While the foundation (of/for) juristic people as "persons" in the eyes of the Fourteenth Amendment may be based on legally dubious ground, it may well be that such a distinction is a formality. Legal precedent achieved by any means is still open to re-interpretation and adjustment, and over the years the Court has slowly chipped away at some of the rights juristic persons have enjoyed. It may be worth noting that such erosion has certainly not seemed to harm these imaginary people, as their status and power in our society seems (at times) to be at potentially dangerous highs. It is difficult to accept equal treatment, in regards to our (that is, for "natural people") rights and liberties, when certain exceptions to the same do not apply. Corporations routinely make economic decisions that may cost natural persons their welfare and/or lives, but may face no criminal charge for the taking of life, even through a grossly negligent act. It faces punishment through exclusively civil channels, and often in the form of fines. As discussed above, a corporation may be immortal, may wield the will and the power of all of its shareholders, but does so with a single purpose in mind -- profit.
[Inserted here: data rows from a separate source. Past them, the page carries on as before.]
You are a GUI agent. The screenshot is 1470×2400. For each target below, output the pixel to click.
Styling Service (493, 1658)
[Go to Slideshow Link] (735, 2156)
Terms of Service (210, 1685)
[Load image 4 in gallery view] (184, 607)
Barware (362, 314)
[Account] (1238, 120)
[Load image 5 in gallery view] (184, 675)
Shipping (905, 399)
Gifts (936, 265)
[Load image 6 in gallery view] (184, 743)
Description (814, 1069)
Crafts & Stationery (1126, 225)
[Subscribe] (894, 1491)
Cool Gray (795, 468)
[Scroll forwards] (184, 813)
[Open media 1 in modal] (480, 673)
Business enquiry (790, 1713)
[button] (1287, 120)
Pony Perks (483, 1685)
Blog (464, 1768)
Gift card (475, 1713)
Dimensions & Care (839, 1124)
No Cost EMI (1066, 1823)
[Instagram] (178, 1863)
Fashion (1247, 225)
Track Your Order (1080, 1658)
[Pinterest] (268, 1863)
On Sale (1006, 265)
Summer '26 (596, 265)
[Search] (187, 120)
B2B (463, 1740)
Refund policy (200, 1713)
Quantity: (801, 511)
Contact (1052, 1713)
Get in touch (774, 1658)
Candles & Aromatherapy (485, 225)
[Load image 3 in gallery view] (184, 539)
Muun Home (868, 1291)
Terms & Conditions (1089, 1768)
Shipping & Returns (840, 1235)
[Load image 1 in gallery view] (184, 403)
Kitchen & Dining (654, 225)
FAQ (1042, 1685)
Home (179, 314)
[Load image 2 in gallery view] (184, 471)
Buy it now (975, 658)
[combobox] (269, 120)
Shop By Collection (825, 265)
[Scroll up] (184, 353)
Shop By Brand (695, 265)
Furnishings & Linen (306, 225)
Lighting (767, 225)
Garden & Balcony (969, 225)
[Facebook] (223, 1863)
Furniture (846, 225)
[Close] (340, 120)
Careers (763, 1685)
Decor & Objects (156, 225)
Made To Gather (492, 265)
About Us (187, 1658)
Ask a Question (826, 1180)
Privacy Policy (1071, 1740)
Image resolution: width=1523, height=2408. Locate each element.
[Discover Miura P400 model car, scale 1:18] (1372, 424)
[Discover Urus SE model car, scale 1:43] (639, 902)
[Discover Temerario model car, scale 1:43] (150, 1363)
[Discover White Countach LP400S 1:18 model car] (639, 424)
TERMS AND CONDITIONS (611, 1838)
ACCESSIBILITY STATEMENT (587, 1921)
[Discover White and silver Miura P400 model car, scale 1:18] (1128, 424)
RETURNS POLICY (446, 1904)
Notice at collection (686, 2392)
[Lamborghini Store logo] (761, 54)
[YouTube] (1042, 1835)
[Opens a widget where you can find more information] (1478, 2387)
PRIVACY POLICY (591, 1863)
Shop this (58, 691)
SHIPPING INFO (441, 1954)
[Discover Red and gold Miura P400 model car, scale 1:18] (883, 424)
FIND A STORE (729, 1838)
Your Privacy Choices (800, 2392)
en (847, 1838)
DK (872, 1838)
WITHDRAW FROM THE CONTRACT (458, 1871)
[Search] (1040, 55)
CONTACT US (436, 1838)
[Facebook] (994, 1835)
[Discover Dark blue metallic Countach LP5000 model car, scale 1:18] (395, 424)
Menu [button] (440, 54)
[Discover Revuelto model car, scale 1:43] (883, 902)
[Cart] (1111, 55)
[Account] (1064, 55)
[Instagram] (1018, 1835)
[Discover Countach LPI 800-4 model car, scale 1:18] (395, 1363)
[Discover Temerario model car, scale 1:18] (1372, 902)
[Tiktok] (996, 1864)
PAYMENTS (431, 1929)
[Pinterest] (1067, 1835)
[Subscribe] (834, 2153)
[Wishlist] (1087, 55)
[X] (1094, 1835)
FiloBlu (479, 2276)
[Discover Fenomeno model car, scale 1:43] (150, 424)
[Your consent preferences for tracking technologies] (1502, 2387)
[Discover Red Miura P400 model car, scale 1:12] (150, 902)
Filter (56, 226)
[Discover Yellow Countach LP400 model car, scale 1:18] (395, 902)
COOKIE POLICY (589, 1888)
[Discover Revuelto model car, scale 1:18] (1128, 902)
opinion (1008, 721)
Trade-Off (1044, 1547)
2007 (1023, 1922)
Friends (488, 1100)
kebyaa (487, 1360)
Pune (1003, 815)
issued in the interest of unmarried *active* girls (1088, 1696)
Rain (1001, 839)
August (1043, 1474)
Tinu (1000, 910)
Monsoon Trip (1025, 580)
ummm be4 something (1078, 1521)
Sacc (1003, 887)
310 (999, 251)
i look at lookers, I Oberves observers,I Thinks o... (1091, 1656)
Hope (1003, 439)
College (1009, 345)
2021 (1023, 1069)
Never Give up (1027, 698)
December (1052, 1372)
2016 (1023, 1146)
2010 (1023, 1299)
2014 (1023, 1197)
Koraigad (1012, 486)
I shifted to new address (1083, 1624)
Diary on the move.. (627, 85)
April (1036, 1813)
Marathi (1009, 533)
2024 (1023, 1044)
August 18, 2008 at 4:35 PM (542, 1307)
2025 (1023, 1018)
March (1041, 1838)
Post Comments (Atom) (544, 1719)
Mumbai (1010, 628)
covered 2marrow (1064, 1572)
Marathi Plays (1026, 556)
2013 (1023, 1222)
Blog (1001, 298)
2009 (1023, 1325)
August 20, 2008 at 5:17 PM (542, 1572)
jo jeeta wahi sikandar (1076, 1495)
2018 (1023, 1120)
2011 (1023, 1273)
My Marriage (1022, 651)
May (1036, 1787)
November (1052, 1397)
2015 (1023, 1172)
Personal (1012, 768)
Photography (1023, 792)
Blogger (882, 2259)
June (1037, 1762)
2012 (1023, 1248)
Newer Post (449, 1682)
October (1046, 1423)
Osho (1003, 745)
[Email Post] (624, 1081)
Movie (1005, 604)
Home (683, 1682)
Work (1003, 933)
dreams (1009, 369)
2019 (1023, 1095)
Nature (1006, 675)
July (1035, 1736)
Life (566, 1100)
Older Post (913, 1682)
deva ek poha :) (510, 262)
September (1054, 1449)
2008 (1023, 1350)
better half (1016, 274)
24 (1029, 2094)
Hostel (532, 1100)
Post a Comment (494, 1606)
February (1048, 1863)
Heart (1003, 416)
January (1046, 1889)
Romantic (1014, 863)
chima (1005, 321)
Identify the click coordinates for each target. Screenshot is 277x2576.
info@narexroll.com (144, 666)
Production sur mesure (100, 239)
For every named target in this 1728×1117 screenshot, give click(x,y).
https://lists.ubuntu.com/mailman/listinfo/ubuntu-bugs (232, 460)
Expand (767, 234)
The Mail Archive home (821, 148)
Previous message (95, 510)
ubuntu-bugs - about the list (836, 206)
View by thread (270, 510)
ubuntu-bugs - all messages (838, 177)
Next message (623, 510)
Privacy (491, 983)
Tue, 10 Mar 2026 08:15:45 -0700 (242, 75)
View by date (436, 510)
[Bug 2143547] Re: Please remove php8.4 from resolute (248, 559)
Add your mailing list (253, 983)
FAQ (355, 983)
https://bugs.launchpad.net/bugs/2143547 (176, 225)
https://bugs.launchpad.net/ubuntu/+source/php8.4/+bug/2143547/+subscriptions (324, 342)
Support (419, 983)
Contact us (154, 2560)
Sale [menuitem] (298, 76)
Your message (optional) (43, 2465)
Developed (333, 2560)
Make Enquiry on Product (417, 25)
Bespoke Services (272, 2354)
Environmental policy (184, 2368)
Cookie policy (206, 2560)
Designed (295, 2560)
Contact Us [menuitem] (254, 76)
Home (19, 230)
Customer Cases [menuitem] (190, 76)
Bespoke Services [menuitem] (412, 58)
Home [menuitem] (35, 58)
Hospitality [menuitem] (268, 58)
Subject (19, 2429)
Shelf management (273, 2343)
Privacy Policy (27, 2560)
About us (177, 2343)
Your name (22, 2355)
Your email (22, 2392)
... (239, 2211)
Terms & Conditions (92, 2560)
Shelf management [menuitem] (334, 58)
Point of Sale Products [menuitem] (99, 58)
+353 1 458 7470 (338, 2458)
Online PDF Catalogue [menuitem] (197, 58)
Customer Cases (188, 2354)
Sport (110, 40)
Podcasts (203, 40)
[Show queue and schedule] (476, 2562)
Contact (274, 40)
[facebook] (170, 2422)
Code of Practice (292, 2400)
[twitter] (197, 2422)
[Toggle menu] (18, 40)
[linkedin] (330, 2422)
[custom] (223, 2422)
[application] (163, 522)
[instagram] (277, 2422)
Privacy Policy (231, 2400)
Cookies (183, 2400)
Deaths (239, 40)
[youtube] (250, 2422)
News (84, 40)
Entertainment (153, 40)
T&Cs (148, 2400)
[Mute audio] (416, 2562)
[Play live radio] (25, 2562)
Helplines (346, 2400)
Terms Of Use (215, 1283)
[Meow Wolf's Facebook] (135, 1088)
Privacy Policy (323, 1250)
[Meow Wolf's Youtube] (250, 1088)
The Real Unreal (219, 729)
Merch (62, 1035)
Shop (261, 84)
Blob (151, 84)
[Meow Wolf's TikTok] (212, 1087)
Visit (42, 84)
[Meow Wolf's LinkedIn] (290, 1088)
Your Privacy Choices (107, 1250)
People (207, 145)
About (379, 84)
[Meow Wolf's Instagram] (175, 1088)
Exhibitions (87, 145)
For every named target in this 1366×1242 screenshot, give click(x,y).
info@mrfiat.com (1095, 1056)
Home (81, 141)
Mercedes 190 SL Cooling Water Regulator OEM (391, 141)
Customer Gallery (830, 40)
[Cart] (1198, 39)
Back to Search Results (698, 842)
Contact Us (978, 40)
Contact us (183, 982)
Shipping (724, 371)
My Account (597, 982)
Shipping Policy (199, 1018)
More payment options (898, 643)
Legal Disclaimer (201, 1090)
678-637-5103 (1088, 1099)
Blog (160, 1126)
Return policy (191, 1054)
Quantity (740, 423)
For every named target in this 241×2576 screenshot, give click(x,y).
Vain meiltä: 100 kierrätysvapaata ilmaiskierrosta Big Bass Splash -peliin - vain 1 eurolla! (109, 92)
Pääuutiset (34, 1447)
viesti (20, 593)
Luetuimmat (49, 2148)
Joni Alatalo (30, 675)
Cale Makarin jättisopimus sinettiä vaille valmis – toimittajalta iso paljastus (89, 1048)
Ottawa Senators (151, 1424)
The utility and benefit of these structures, and the economic growth and opportunity they provide is without question, but one has to wonder if one of the theories that suggest there are better ways to legally perceive and treat these "people" might lead to a more equitable and even safe distance between natural and artificial persons. There seems to be, in some quarters, a nebulously defined hope that if the Court addresses the shaky foundation of this area of law, and finally hears arguments on the question itself, that some of the more pervasive ills that beset us by way of the immense power and influence of corporate structures will be remedied. However, this seems to be too great a leap. What we may be able to reasonably hope for are simple, clearer distinctions between natural Americans and the artificial constructs comprised of the same. Then again, just as it did in 1886 when this matter was 'decided,' the Court may simply choose to avoid the question entirely, when and as it faces it again in the future.
So my questions are simple, really. Should natural and juristic people stand equal under the law? If not, what rights should juristic people not have? Should juristic people face criminal consequences for actions or inactions that would be deemed criminal for natural people? If you were going to do it all over again -- how would you distinguish between natural and artificial?